I’ve been practising yoga for many years. When I’m ‘on the mat’ I feel centred, it’s space away from everything else in my life and a rare chance to pay attention to my body instead of my mind. Recently I’ve been attending classes led by Liz Walker. Liz is an experienced yoga teacher who specialises in anxiety, back pain and moving through the menopause. I invited Liz to join me for a cuppa at our favourite local coffee shop to talk about how yoga can benefit our mental health …
EF: What is yoga?
LW: Goodness that’s a big question to open with! There is no simple answer as there are many different types of yoga and it means different things to different people. Essentially, it’s all about the connection between mind and body. When yoga first originated it was a way of stretching to enable people to meditate for longer periods of time. Since then it’s changed a lot and has become westernised. The type of poses we typically do now in class only originated about 100 years ago.

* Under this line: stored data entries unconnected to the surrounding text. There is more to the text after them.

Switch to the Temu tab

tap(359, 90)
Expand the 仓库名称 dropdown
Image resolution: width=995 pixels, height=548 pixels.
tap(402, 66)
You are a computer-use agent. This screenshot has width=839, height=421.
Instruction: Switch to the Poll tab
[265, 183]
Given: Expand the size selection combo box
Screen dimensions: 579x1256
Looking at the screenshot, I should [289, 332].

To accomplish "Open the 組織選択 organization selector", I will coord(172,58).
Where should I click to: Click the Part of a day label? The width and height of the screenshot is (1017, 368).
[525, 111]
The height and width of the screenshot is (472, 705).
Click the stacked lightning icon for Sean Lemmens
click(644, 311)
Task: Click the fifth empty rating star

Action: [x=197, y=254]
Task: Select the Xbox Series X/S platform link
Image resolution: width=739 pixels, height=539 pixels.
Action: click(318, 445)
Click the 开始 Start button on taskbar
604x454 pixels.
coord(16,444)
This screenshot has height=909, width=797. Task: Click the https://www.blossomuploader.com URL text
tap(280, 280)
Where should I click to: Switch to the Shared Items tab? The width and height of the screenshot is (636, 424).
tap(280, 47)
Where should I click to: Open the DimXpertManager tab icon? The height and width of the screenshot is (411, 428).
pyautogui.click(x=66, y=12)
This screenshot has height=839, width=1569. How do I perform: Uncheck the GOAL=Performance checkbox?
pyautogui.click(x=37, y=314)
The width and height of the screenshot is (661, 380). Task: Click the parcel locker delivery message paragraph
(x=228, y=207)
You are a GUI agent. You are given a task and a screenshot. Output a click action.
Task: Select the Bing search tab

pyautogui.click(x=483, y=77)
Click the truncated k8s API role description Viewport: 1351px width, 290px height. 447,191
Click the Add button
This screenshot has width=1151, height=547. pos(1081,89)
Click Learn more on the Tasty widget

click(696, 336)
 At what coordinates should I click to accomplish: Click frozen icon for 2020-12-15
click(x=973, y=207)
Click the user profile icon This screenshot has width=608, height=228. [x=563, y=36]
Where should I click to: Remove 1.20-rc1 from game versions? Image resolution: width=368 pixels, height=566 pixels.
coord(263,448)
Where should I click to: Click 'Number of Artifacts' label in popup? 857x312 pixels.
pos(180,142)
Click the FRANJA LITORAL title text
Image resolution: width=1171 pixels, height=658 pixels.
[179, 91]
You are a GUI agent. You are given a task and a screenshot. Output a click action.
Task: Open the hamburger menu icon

EF: Ah, I see, so that makes me wonder then, what is yoga to you?
LW: Yoga calms me and makes me feel stronger in body and mind. The way we approach yoga is key, it’s all about our intention. Yoga isn’t about contorting your body into weird and wonderful shapes just to get that perfect Instagram picture!
EF: Thank goodness! Who can do yoga?
LW: Yoga is for everyone. If you can breath then you can do yoga! I’ve taught all ages from children to people in their 80s. Any fitness level, body shape or ability can practice yoga, as long as you are sensible and have a teacher who can adapt the practice to your personal needs.
EF: What got you into yoga and how long have you been practicing?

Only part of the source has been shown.